Ellie snorted. "So you couldn't escape him. I know it upset you, but…that's kind of clever. I have to hand it to him." Sarah glared. "Sorry! He shouldn't have done it and I disagree with it completely but it was clever, you have to hand it to him."

"I do not." If she wasn't holding Clara snug against her chest, she would cross her arms. So instead she just pouted a bit and cradled Clara closer. "It was messed up. And then he needled me about my d—the thing he heard Macklin mention to get under my skin. He knew it had gotten under my skin. And he kept pushing me, telling me I could trust him. And I snapped at him. I don't want to talk about it. Not to him, or you, or anybody. And it doesn't seem like that difficult of a request, for people to just leave me alone about it."

Her friend was quiet for a while, a thoughtful look on her face. Sarah didn't think she was offended, at least she didn't look it. Just…thoughtful. Maybe she was figuring out what to say. Or maybe she was going to pull a Chuck and use the fact that she had her daughter semi-falling asleep in Sarah's arms now to trap her and get her to talk.

Oh God, how did Sarah manage to get herself into this position again?

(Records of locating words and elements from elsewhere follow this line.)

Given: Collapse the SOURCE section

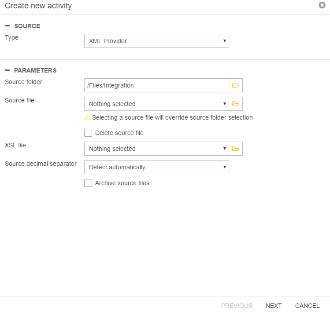Looking at the screenshot, I should [7, 26].
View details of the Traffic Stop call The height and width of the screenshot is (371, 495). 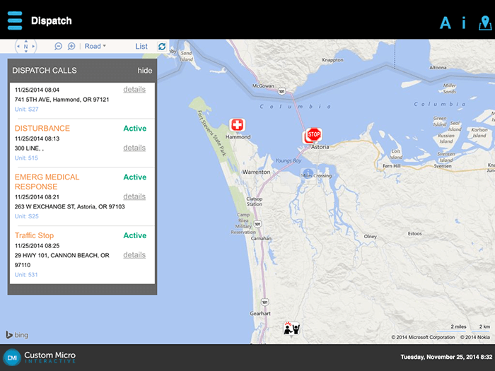(x=134, y=255)
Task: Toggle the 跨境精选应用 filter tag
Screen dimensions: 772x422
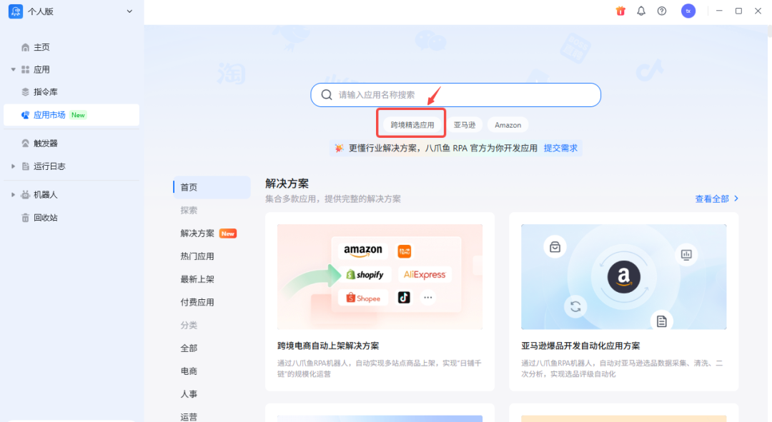Action: (x=410, y=124)
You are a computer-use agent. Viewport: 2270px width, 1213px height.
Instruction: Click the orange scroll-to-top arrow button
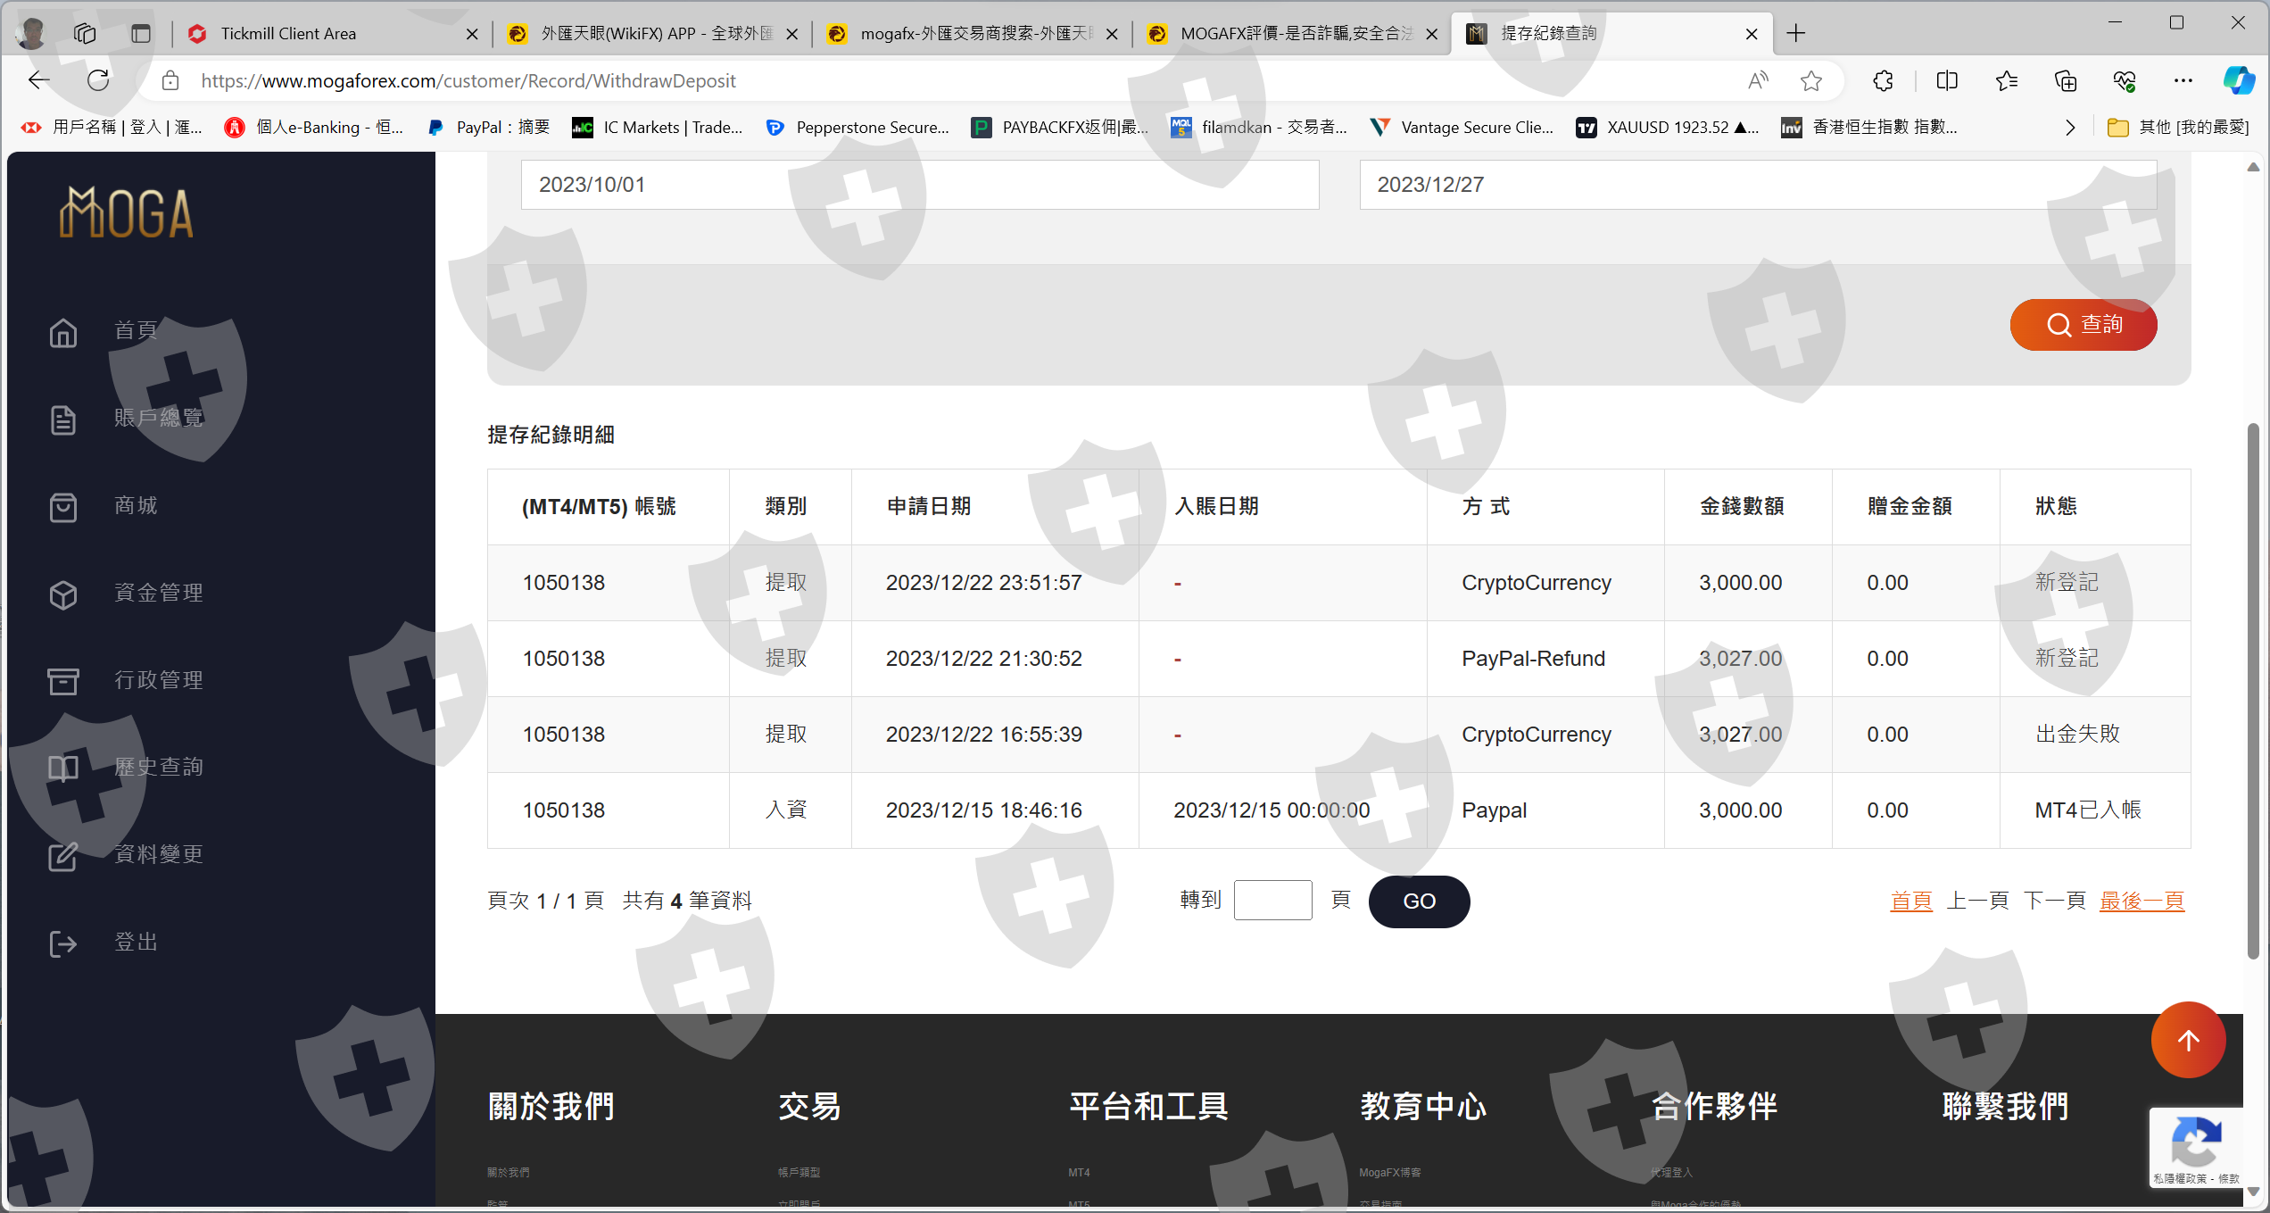2187,1040
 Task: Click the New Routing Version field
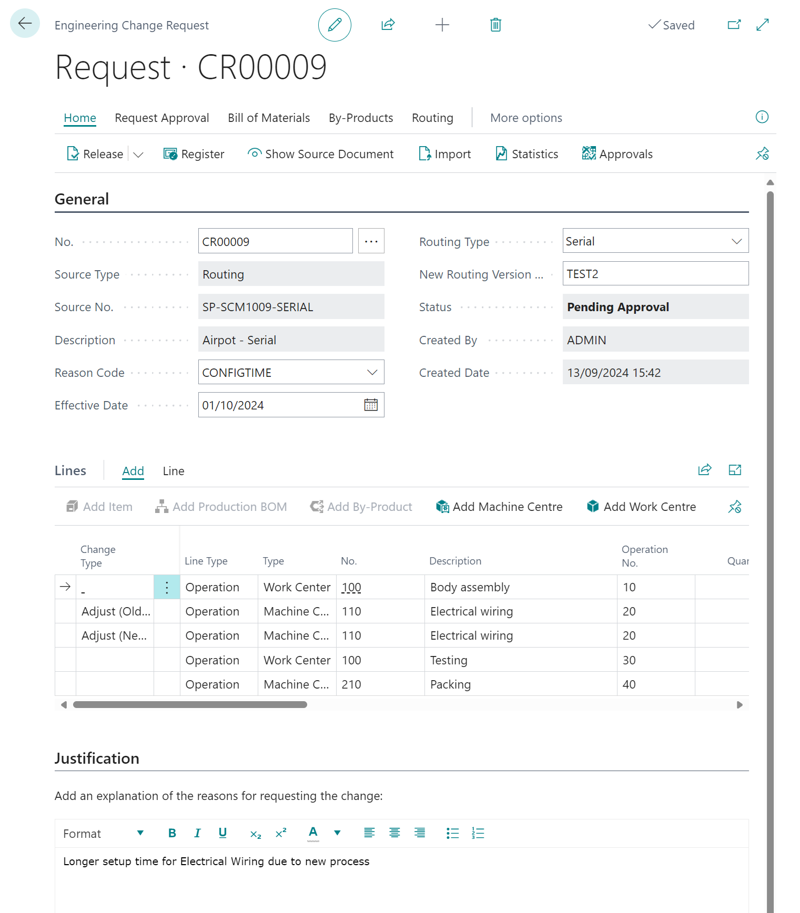click(x=655, y=274)
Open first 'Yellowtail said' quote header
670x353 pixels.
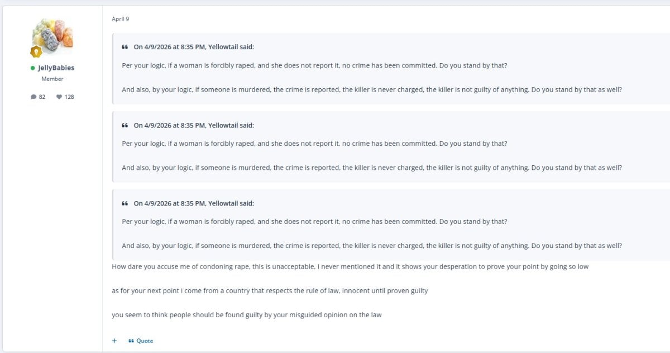pos(194,47)
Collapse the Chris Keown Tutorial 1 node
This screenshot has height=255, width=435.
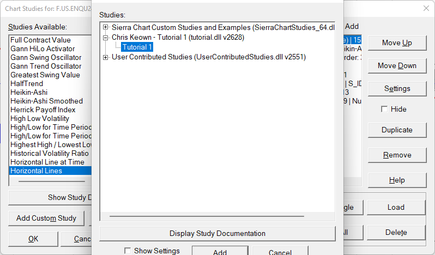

"Okay. Well, Chuck is…" Ellie pursed her lips. "He is the sweetest person on the face of this earth." That was true. "He's constantly thinking about other people, other people's needs, how he can help, what they want from him, how to please them." All true. "And sometimes he loses sight of the…details under that." She winced. "Let me see if I can phrase that better. He gets so distracted by his need to help, to be everything you need, that he doesn't see the thing right in front of his face. In this case, the fact that you simply didn't want to share this one thing with him."

It was a lot of things she didn't want to share with him. A lot of things wrapped into one. "But it isn't about him." She shook her head. "Not trying to sound like some crappy romcom trope with the 'It's not you, it's me' garbage, but honestly, it isn't about him. And I snapped at him and told him he was making it about him and I feel bad for being so mean to him about the whole thing." She winced. "I was mean. And I know I hurt his feelings."

"You apologized though, right?" Sarah gave her a searching look and she held up a hand. "I'm assuming you did. You aren't the person who doesn't apologize when an apology is necessary. You don't roll like that."

"I don't," she said with a snort. "You're right. And I did apologize, but I never did talk to him about the thing from my past. And I have no intention of telling him. Not right now. I…can't. And it isn't that I don't want to tell him specifically, I don't want to tell anybody. I just want to keep it buried where it can't…" Absolutely destroy me.

She ducked her head and gently let a finger run over Clara's thickening, darkening hair. "How do you stand how cute she is?"

"It's my one great burden," Ellie said with the proper amount of gravity. Sarah giggled. "Sarah, if it's too painful to talk about, I get it. But I hope you do talk about it someday. With somebody." Sarah eyed her a bit critically and she shrugged. "Doesn't have to be me, and I'm not going to push. Doesn't have to be Chuck, even if he does push. But somebody. Because bad BS like that, if it's bad enough, boiling inside of you for years and years and years, it has the potential to become bigger, badder…and then it starts getting into other places inside of you and giving you long-lasting issues. It messes with your brain."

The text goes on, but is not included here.